EXERCISE REQUIREMENTS :: Copy the records below, substituting "Directive" for each occurrence of "Instruction" and keeping every other character the same.

PROVIDED DATA ::
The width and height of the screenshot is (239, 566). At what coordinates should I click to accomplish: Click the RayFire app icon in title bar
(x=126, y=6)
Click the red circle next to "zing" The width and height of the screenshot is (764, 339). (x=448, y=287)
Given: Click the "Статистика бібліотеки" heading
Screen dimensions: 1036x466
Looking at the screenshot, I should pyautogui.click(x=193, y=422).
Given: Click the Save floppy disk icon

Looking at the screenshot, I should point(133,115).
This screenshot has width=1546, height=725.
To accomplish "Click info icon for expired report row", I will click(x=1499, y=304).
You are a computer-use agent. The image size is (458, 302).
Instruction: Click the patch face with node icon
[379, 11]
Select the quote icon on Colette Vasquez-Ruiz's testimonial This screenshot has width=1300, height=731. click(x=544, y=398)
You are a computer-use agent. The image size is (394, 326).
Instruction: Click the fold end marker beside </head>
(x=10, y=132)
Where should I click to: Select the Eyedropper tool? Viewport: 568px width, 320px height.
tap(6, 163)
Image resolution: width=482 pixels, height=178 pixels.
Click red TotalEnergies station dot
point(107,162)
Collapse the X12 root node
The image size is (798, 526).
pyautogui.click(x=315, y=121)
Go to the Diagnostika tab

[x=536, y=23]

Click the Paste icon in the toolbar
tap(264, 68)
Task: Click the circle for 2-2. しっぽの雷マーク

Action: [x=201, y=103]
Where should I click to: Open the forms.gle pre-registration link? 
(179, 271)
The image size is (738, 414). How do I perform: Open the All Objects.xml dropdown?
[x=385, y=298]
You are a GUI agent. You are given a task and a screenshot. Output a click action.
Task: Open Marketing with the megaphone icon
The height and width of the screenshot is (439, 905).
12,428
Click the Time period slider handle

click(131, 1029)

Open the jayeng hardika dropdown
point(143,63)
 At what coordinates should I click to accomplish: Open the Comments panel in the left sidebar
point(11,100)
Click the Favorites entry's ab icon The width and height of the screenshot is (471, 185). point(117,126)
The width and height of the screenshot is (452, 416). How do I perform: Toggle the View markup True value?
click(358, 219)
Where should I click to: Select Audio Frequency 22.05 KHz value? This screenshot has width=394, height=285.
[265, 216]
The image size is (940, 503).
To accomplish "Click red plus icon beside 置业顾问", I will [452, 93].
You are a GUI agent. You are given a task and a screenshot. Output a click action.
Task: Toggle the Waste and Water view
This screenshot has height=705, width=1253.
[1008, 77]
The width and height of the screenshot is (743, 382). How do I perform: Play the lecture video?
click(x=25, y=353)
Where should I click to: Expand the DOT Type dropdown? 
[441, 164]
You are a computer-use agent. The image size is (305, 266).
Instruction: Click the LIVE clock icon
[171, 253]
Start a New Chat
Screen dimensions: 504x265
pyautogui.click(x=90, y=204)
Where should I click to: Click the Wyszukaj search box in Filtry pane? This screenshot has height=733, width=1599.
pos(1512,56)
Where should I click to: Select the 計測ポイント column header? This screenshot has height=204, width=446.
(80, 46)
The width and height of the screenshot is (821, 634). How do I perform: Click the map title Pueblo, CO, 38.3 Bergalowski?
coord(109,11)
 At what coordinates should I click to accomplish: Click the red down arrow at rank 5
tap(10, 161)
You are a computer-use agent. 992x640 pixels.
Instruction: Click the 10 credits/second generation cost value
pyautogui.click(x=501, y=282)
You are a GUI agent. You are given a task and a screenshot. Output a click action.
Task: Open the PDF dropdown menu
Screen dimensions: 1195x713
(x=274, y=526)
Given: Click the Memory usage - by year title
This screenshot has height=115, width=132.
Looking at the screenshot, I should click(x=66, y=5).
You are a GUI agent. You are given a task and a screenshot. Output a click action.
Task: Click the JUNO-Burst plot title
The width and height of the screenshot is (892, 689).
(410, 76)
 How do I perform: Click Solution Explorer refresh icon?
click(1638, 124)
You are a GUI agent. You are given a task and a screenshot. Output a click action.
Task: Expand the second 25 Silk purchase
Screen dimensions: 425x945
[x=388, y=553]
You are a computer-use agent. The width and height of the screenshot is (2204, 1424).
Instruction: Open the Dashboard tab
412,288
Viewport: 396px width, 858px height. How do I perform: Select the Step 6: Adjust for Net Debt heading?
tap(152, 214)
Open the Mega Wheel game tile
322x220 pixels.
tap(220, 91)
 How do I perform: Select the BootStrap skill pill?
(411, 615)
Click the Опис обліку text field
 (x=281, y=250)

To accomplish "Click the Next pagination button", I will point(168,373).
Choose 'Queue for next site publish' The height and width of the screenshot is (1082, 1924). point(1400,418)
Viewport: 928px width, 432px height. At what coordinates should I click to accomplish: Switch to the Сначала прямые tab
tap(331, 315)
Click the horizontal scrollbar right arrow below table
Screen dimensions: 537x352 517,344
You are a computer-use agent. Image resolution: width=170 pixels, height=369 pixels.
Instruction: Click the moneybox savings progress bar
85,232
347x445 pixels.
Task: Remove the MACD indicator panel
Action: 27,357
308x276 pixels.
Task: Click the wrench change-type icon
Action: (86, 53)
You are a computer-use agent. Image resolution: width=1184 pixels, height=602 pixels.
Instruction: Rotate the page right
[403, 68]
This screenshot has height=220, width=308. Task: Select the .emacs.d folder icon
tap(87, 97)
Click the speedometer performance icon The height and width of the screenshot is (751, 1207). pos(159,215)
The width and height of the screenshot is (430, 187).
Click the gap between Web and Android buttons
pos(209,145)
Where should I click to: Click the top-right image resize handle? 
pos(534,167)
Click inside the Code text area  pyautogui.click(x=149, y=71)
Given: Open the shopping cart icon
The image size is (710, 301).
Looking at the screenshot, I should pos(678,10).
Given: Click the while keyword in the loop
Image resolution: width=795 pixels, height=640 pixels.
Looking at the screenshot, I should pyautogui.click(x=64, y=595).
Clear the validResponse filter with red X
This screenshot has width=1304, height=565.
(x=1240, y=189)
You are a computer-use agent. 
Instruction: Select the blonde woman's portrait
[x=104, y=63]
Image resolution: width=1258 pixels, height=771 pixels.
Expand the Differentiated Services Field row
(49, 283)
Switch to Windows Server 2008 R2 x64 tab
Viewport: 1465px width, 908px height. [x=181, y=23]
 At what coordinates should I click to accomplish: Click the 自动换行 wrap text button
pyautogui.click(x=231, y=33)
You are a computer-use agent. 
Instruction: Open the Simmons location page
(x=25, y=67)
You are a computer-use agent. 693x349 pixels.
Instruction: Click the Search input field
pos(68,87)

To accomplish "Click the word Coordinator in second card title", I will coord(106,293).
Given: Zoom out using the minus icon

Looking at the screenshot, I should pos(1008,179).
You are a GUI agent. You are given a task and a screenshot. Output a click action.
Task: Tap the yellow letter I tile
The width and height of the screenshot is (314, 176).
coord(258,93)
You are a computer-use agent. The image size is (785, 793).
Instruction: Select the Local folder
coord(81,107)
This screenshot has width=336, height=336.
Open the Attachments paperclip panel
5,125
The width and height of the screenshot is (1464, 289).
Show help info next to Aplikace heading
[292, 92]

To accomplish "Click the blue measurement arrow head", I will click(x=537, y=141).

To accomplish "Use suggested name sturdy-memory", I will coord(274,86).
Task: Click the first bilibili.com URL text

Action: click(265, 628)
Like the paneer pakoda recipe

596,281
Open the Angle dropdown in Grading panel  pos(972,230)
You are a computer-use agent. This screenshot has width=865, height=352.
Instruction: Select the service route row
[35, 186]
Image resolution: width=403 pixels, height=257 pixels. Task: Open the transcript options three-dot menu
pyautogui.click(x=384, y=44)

TASK SOLUTION ::
The width and height of the screenshot is (239, 566). At what coordinates should I click to accomplish: Click the RayFire app icon in title bar
(x=126, y=6)
Click the red circle next to "zing" The width and height of the screenshot is (764, 339). (x=448, y=287)
Given: Click the "Статистика бібліотеки" heading
Screen dimensions: 1036x466
Looking at the screenshot, I should pyautogui.click(x=193, y=422).
Given: Click the Save floppy disk icon

Looking at the screenshot, I should point(133,115).
This screenshot has width=1546, height=725.
To accomplish "Click info icon for expired report row", I will click(x=1499, y=304).
You are a computer-use agent. The image size is (458, 302).
Directive: Click the patch face with node icon
[379, 11]
Select the quote icon on Colette Vasquez-Ruiz's testimonial This screenshot has width=1300, height=731. click(x=544, y=398)
You are a computer-use agent. The image size is (394, 326).
Directive: Click the fold end marker beside </head>
(x=10, y=132)
Where should I click to: Select the Eyedropper tool? Viewport: 568px width, 320px height.
tap(6, 163)
Image resolution: width=482 pixels, height=178 pixels.
Click red TotalEnergies station dot
point(107,162)
Collapse the X12 root node
The image size is (798, 526).
pyautogui.click(x=315, y=121)
Go to the Diagnostika tab

[x=536, y=23]

Click the Paste icon in the toolbar
tap(264, 68)
Task: Click the circle for 2-2. しっぽの雷マーク

Action: [x=201, y=103]
Where should I click to: Open the forms.gle pre-registration link? 
(179, 271)
The image size is (738, 414). How do I perform: Open the All Objects.xml dropdown?
[x=385, y=298]
You are a GUI agent. You are given a task and a screenshot. Output a click action.
Task: Open Marketing with the megaphone icon
The height and width of the screenshot is (439, 905).
12,428
Click the Time period slider handle

click(131, 1029)

Open the jayeng hardika dropdown
point(143,63)
 At what coordinates should I click to accomplish: Open the Comments panel in the left sidebar
point(11,100)
Click the Favorites entry's ab icon The width and height of the screenshot is (471, 185). point(117,126)
The width and height of the screenshot is (452, 416). How do I perform: Toggle the View markup True value?
click(358, 219)
Where should I click to: Select Audio Frequency 22.05 KHz value? This screenshot has width=394, height=285.
[265, 216]
The image size is (940, 503).
To accomplish "Click red plus icon beside 置业顾问", I will [452, 93].
You are a GUI agent. You are given a task and a screenshot. Output a click action.
Task: Toggle the Waste and Water view
This screenshot has height=705, width=1253.
[1008, 77]
The width and height of the screenshot is (743, 382). How do I perform: Play the lecture video?
click(x=25, y=353)
Where should I click to: Expand the DOT Type dropdown? 
[441, 164]
You are a computer-use agent. The image size is (305, 266).
Directive: Click the LIVE clock icon
[171, 253]
Start a New Chat
Screen dimensions: 504x265
pyautogui.click(x=90, y=204)
Where should I click to: Click the Wyszukaj search box in Filtry pane? This screenshot has height=733, width=1599.
pos(1512,56)
Where should I click to: Select the 計測ポイント column header? This screenshot has height=204, width=446.
(80, 46)
The width and height of the screenshot is (821, 634). How do I perform: Click the map title Pueblo, CO, 38.3 Bergalowski?
coord(109,11)
 At what coordinates should I click to accomplish: Click the red down arrow at rank 5
tap(10, 161)
You are a computer-use agent. 992x640 pixels.
Directive: Click the 10 credits/second generation cost value
pyautogui.click(x=501, y=282)
You are a GUI agent. You are given a task and a screenshot. Output a click action.
Task: Open the PDF dropdown menu
Screen dimensions: 1195x713
(x=274, y=526)
Given: Click the Memory usage - by year title
This screenshot has height=115, width=132.
Looking at the screenshot, I should click(x=66, y=5).
You are a GUI agent. You are given a task and a screenshot. Output a click action.
Task: Click the JUNO-Burst plot title
The width and height of the screenshot is (892, 689).
(410, 76)
 How do I perform: Click Solution Explorer refresh icon?
click(1638, 124)
You are a GUI agent. You are given a task and a screenshot. Output a click action.
Task: Expand the second 25 Silk purchase
Screen dimensions: 425x945
[x=388, y=553]
You are a computer-use agent. The width and height of the screenshot is (2204, 1424).
Directive: Open the Dashboard tab
412,288
Viewport: 396px width, 858px height. How do I perform: Select the Step 6: Adjust for Net Debt heading?
tap(152, 214)
Open the Mega Wheel game tile
322x220 pixels.
tap(220, 91)
 How do I perform: Select the BootStrap skill pill?
(411, 615)
Click the Опис обліку text field
 (x=281, y=250)

To accomplish "Click the Next pagination button", I will point(168,373).
Choose 'Queue for next site publish' The height and width of the screenshot is (1082, 1924). point(1400,418)
Viewport: 928px width, 432px height. At what coordinates should I click to accomplish: Switch to the Сначала прямые tab
tap(331, 315)
Click the horizontal scrollbar right arrow below table
Screen dimensions: 537x352 517,344
You are a computer-use agent. Image resolution: width=170 pixels, height=369 pixels.
Directive: Click the moneybox savings progress bar
85,232
347x445 pixels.
Task: Remove the MACD indicator panel
Action: 27,357
308x276 pixels.
Task: Click the wrench change-type icon
Action: (86, 53)
You are a computer-use agent. Image resolution: width=1184 pixels, height=602 pixels.
Directive: Rotate the page right
[403, 68]
This screenshot has height=220, width=308. Task: Select the .emacs.d folder icon
tap(87, 97)
Click the speedometer performance icon The height and width of the screenshot is (751, 1207). pos(159,215)
The width and height of the screenshot is (430, 187).
Click the gap between Web and Android buttons
pos(209,145)
Where should I click to: Click the top-right image resize handle? 
pos(534,167)
Click inside the Code text area  pyautogui.click(x=149, y=71)
Given: Open the shopping cart icon
The image size is (710, 301).
Looking at the screenshot, I should pos(678,10).
Given: Click the while keyword in the loop
Image resolution: width=795 pixels, height=640 pixels.
Looking at the screenshot, I should pyautogui.click(x=64, y=595).
Clear the validResponse filter with red X
This screenshot has width=1304, height=565.
(x=1240, y=189)
You are a computer-use agent. 
Directive: Select the blonde woman's portrait
[x=104, y=63]
Image resolution: width=1258 pixels, height=771 pixels.
Expand the Differentiated Services Field row
(49, 283)
Switch to Windows Server 2008 R2 x64 tab
Viewport: 1465px width, 908px height. [x=181, y=23]
 At what coordinates should I click to accomplish: Click the 自动换行 wrap text button
pyautogui.click(x=231, y=33)
You are a computer-use agent. 
Directive: Open the Simmons location page
(x=25, y=67)
You are a computer-use agent. 693x349 pixels.
Directive: Click the Search input field
pos(68,87)

To accomplish "Click the word Coordinator in second card title", I will coord(106,293).
Given: Zoom out using the minus icon

Looking at the screenshot, I should pos(1008,179).
You are a GUI agent. You are given a task and a screenshot. Output a click action.
Task: Tap the yellow letter I tile
The width and height of the screenshot is (314, 176).
coord(258,93)
You are a computer-use agent. The image size is (785, 793).
Directive: Select the Local folder
coord(81,107)
This screenshot has width=336, height=336.
Open the Attachments paperclip panel
5,125
The width and height of the screenshot is (1464, 289).
Show help info next to Aplikace heading
[292, 92]

To accomplish "Click the blue measurement arrow head", I will click(x=537, y=141).

To accomplish "Use suggested name sturdy-memory", I will coord(274,86).
Task: Click the first bilibili.com URL text

Action: click(265, 628)
Like the paneer pakoda recipe

596,281
Open the Angle dropdown in Grading panel  pos(972,230)
You are a computer-use agent. This screenshot has width=865, height=352.
Directive: Select the service route row
[35, 186]
Image resolution: width=403 pixels, height=257 pixels. Task: Open the transcript options three-dot menu
pyautogui.click(x=384, y=44)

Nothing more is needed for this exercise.